Em relação ao Scott McCloud, dá pra ver pela história do teu blogue que não és grande admirador e que ele, apesar das várias chamadas que terá nestas "Semanas Académicas", não terá direito a um post :-))))). Salvaguardado o direito e esclarecimento da tua opinião relativamente à qualidade das análises deste autor (muito popular) e ao seu "entendimento da banda desenhada", neste caso particular, ele e consequentemente Elisabeth El Refaie, não fazem mais que corroborar (talvez sem o saber (eheheheh)) as ideias de um dos maiores génios literários portugueses, Padre António Vieira, quando propõe que um Santo António a pregar aos peixes seria a melhor forma de pregar aos homens.
Obrigado e um abraço.
José Sá
Olá.
ResponderEliminarBom, a etiqueta "autobiografia" já está quase nos 80 títulos neste espaço, mas seguramente que li muito mais obras do que essas, sendo aliás um tema que me é caro (a tese de Mestrado, a exposição central do FIBDA 2012, etc.), mas mesmo assim não sei que conseguiria dizer qual a "forma mais completa e acabada de fazer autobiografia em bd". Cada caso é um caso que constrói as suas próprias regras, e não pode ser uma obra multifacetada e em colaboração (queria escrever isto em itálicos) como o "AS" que pautaria as demais obras, sobretudo aquelas que acho mesmo maiores, como as de Fabrice Neaud, David B. ou, ainda "em colaboração", Emmanuel Guibert. Mas compreendo, e concordo, com essa forma de conquista de Pekar, que respeita mais a volubilidade humana de todos os dias do que qualquer heroica e definitiva representação dos autores (se bem que todos confessem sempre a incompletude inerente e a esse gesto). Eu acompanhei o "AS" erraticamente, e até pela minha idade, tardiamente, mas não posso falar da mesma forma da relação com a realidade, da voz cavernosa, descoberta bem mais tarde...
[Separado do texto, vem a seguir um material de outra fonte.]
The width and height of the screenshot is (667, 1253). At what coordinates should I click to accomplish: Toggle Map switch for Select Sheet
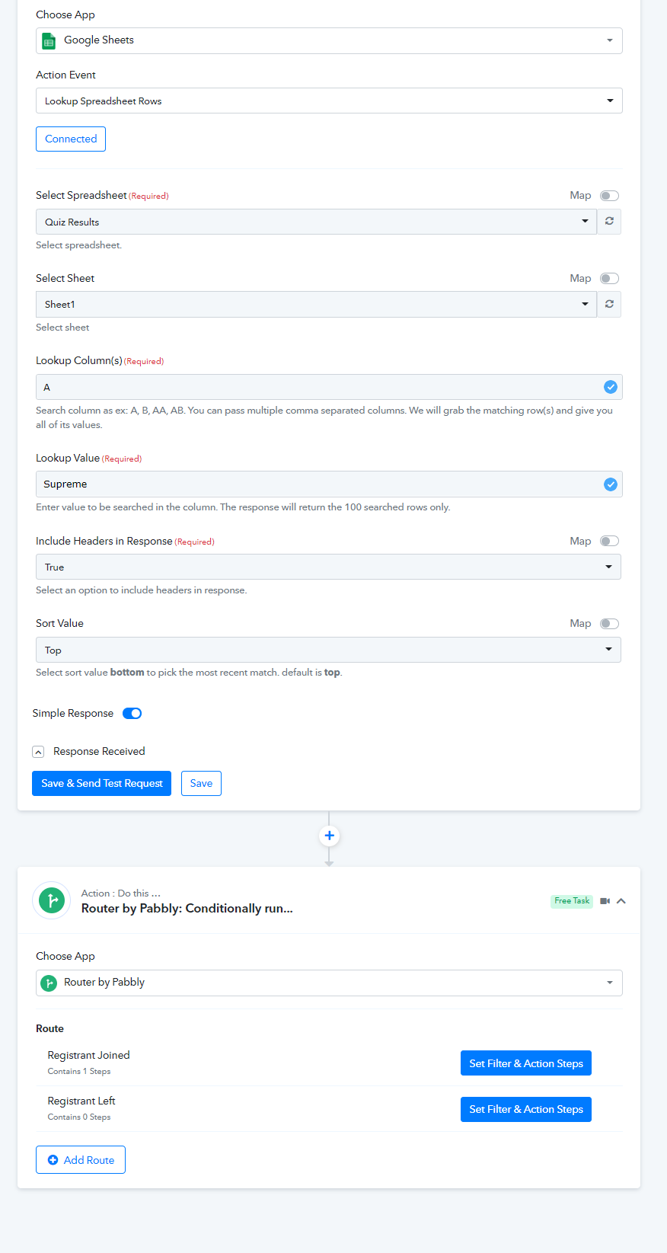tap(609, 278)
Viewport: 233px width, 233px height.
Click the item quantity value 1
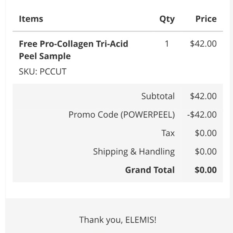tap(167, 43)
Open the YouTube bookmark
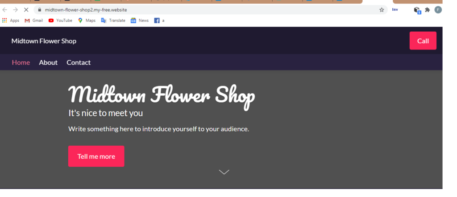This screenshot has width=457, height=197. click(60, 21)
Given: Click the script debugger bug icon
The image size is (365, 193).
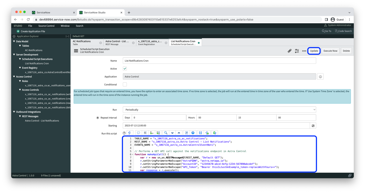Looking at the screenshot, I should [215, 133].
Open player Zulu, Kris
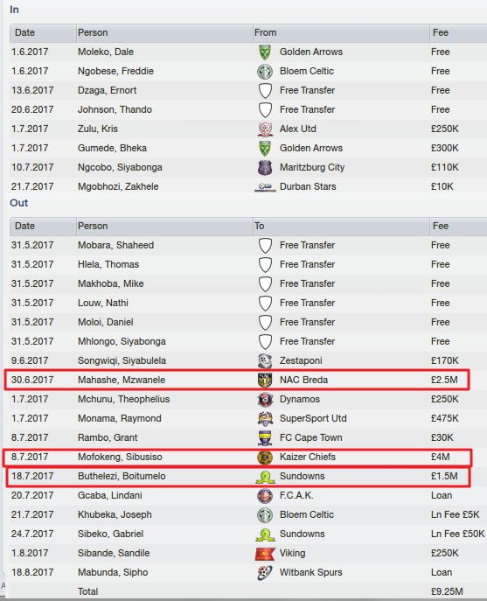The image size is (487, 601). (98, 129)
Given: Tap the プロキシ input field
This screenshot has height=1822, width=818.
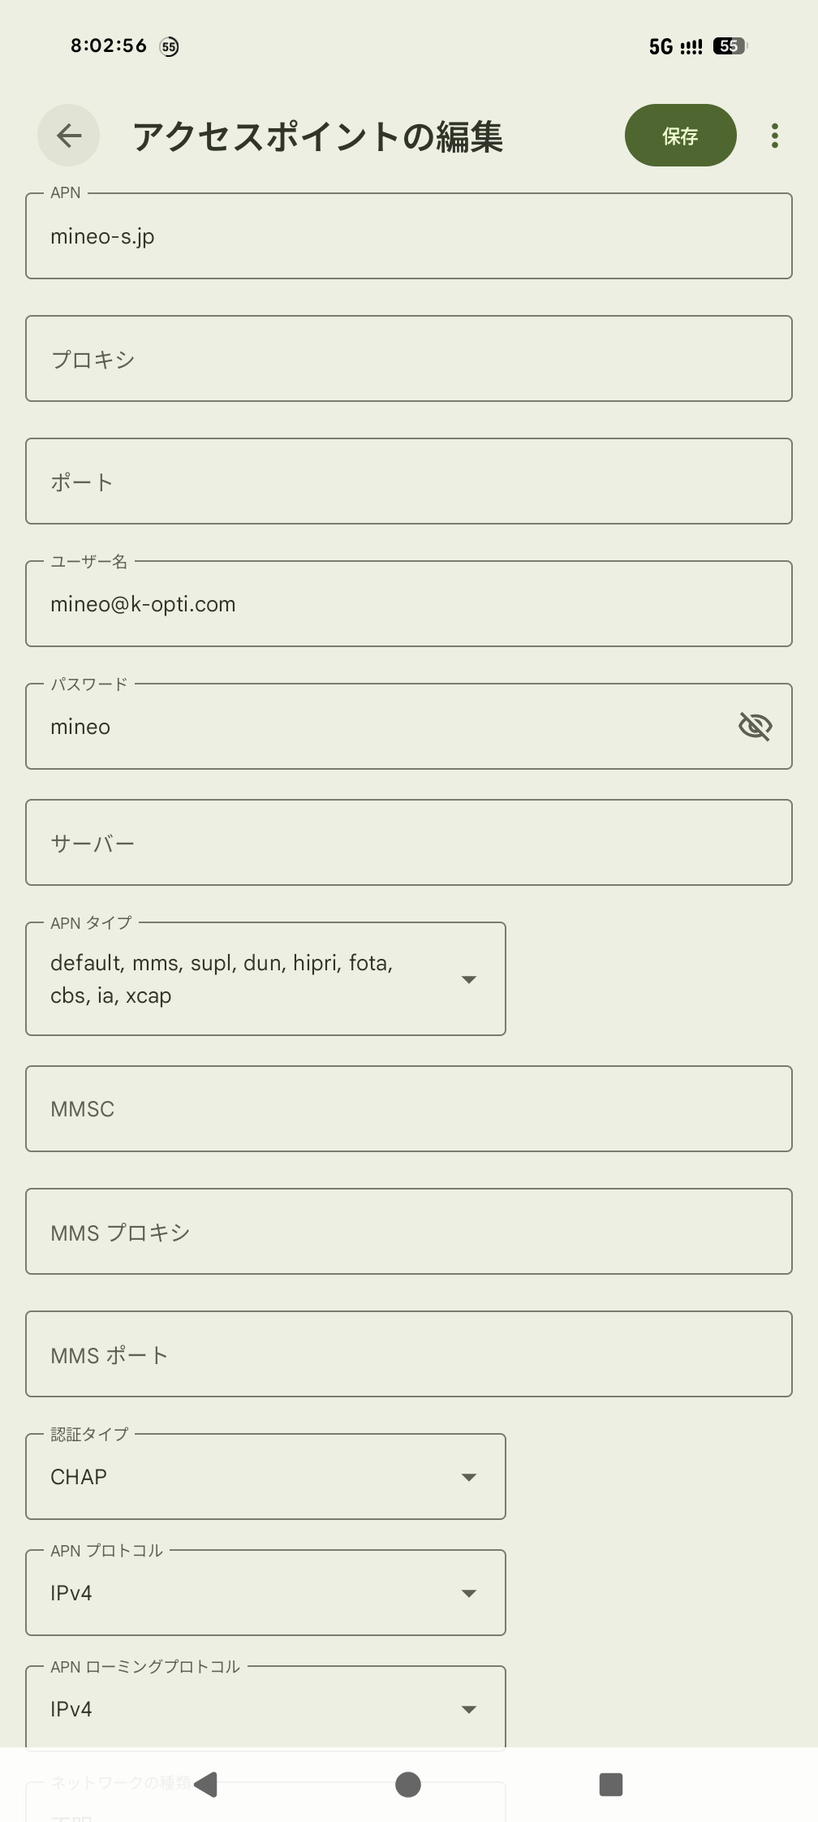Looking at the screenshot, I should pos(408,359).
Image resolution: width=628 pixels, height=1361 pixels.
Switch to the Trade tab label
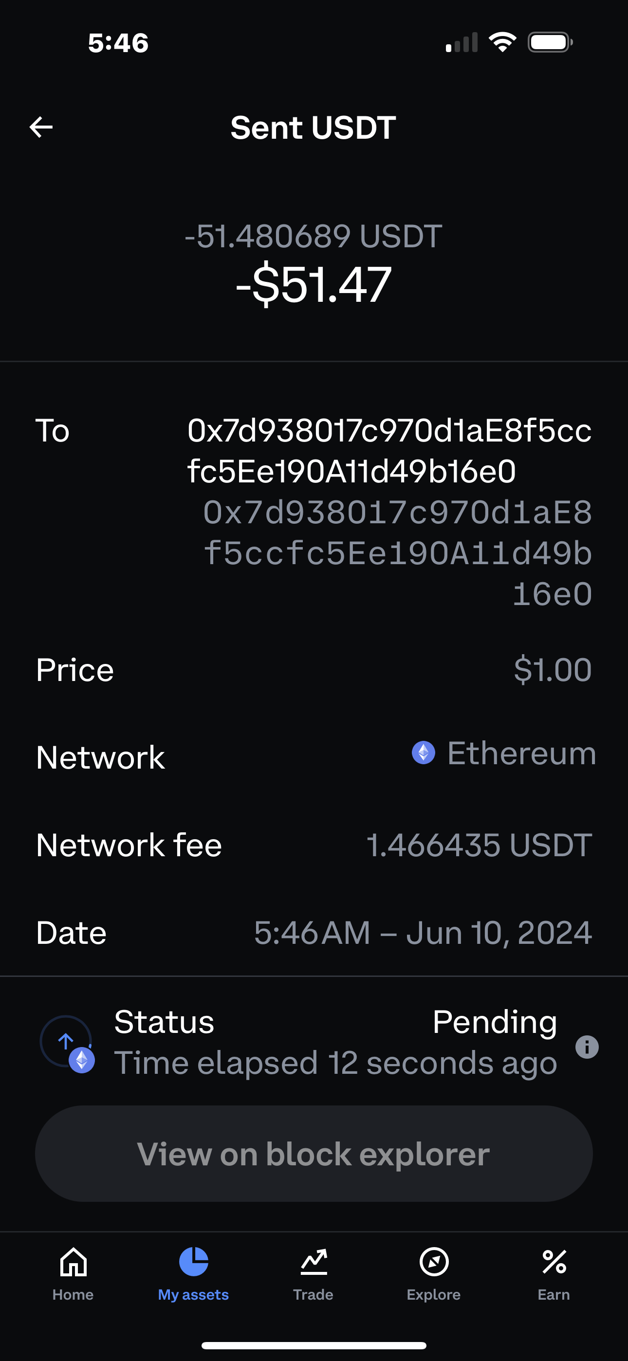coord(313,1294)
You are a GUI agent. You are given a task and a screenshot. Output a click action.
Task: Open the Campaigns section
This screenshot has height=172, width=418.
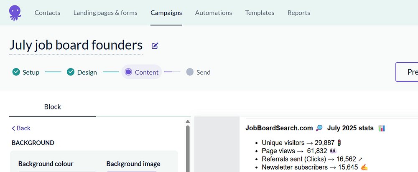[x=166, y=13]
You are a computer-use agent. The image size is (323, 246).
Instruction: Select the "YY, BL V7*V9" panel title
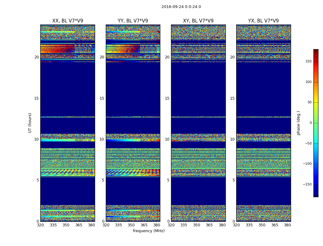(133, 21)
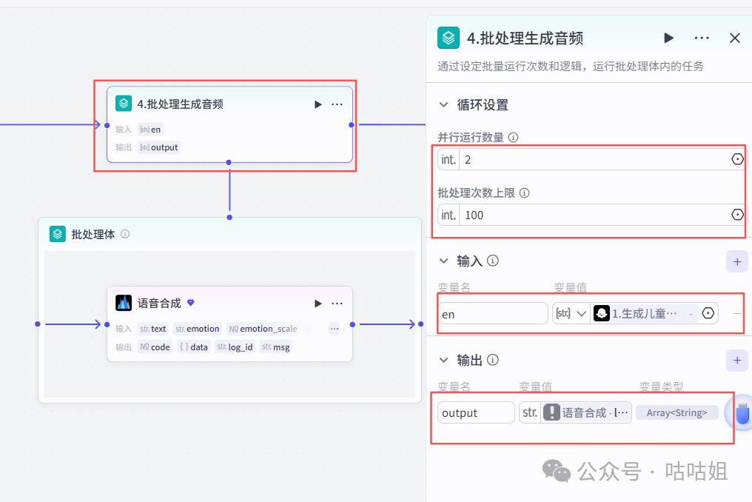Open the more options menu in the panel header
752x502 pixels.
point(701,38)
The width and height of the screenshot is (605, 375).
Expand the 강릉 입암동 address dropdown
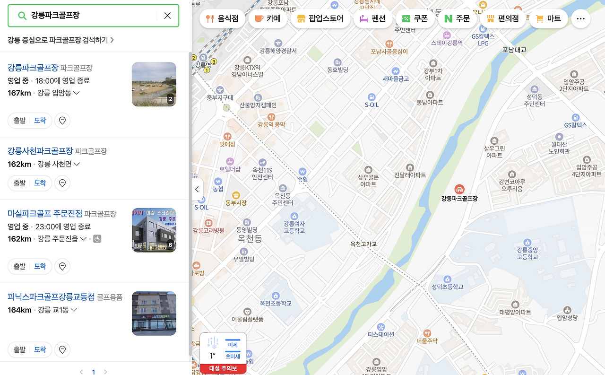pyautogui.click(x=76, y=93)
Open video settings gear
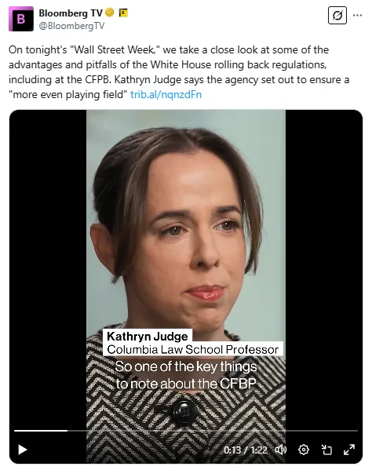 click(304, 450)
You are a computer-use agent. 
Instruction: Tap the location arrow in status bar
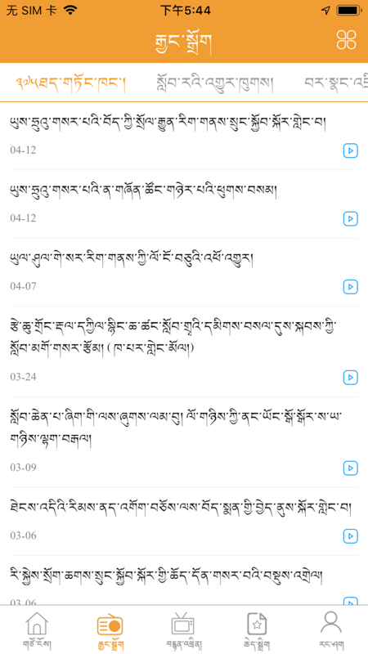point(325,11)
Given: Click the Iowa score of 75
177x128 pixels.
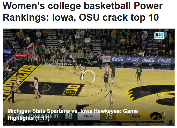Looking at the screenshot, I should tap(109, 116).
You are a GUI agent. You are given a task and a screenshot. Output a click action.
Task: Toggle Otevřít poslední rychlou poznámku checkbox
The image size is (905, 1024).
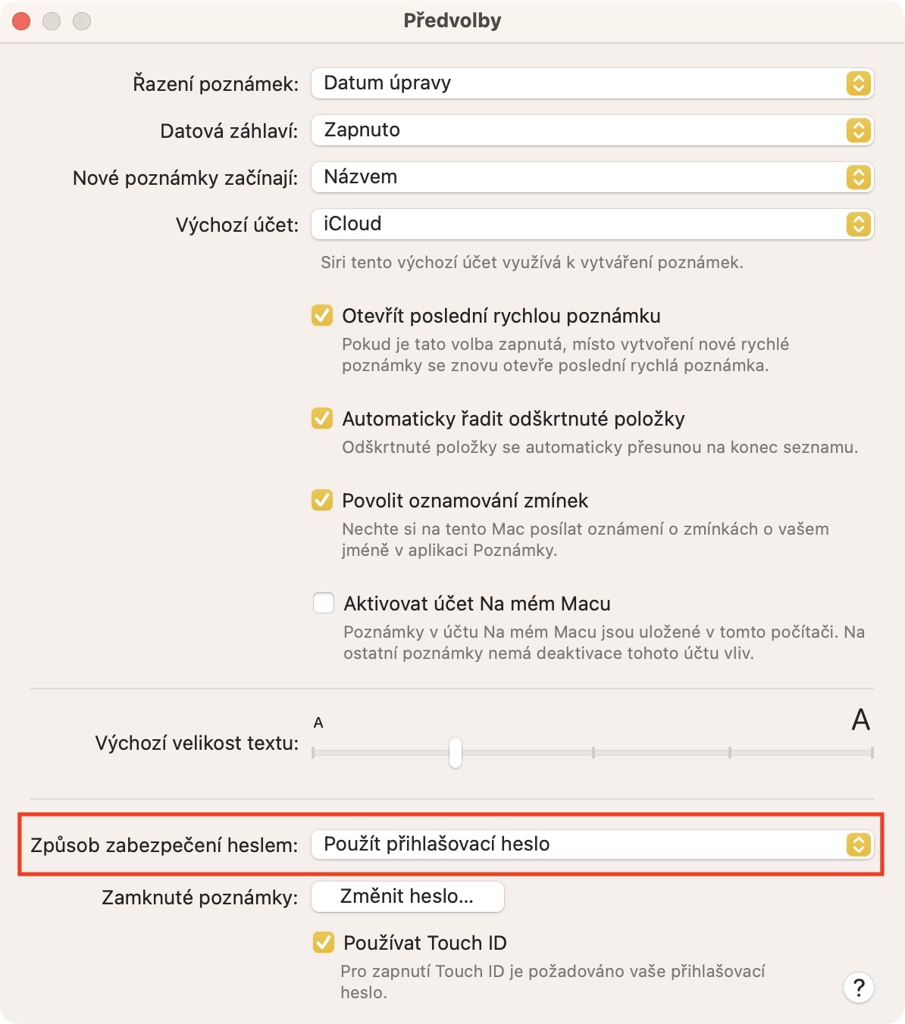pyautogui.click(x=322, y=315)
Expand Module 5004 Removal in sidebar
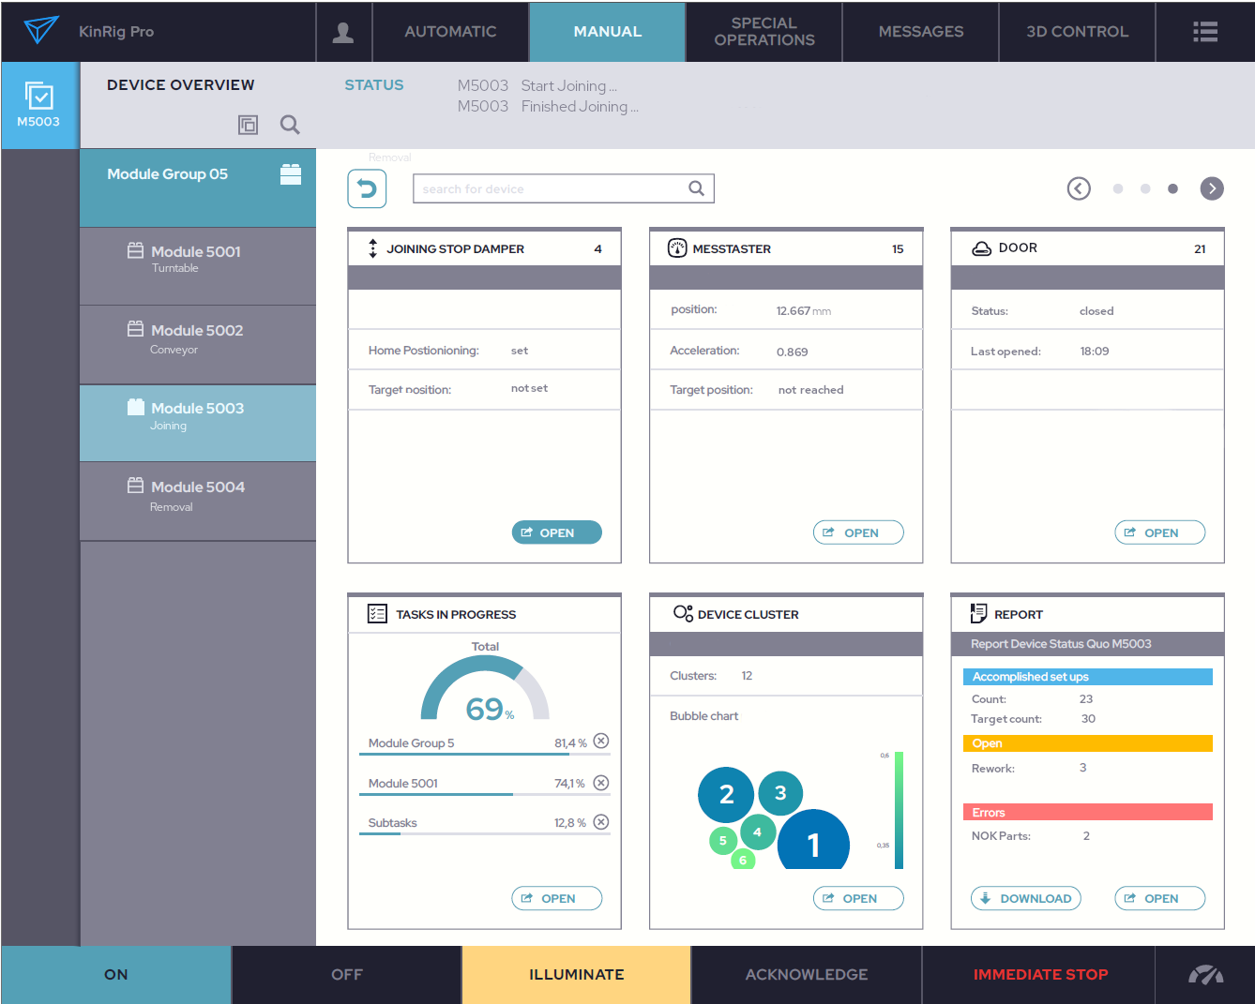 point(197,496)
Haveria mais a dizer, mas fico-me por aqui. Quanto ao Scott McCloud, não, não havendo nada de novo, nada há de novo a dizer. O único problema é que a forma dele expor o trabalho leva muitas pessoas a tomar a sua palavra como sacrossanta, e é uma refer~encia repetida tanto na academia publicada como em trabalhos escolares com que me cruzo em Portugal, e que jamais se distanciam do que ele diz para ver se faz sentido. Há muitas lições perfeitas, que eu próprio uso no meu ensino. Outras, que deveriam ser eliminadas de uma vez por todas do vocabulário, sendo a "identificação" uma delas. E não tem nada a ver com a alegoria do Vieira, tomara o Mccloud!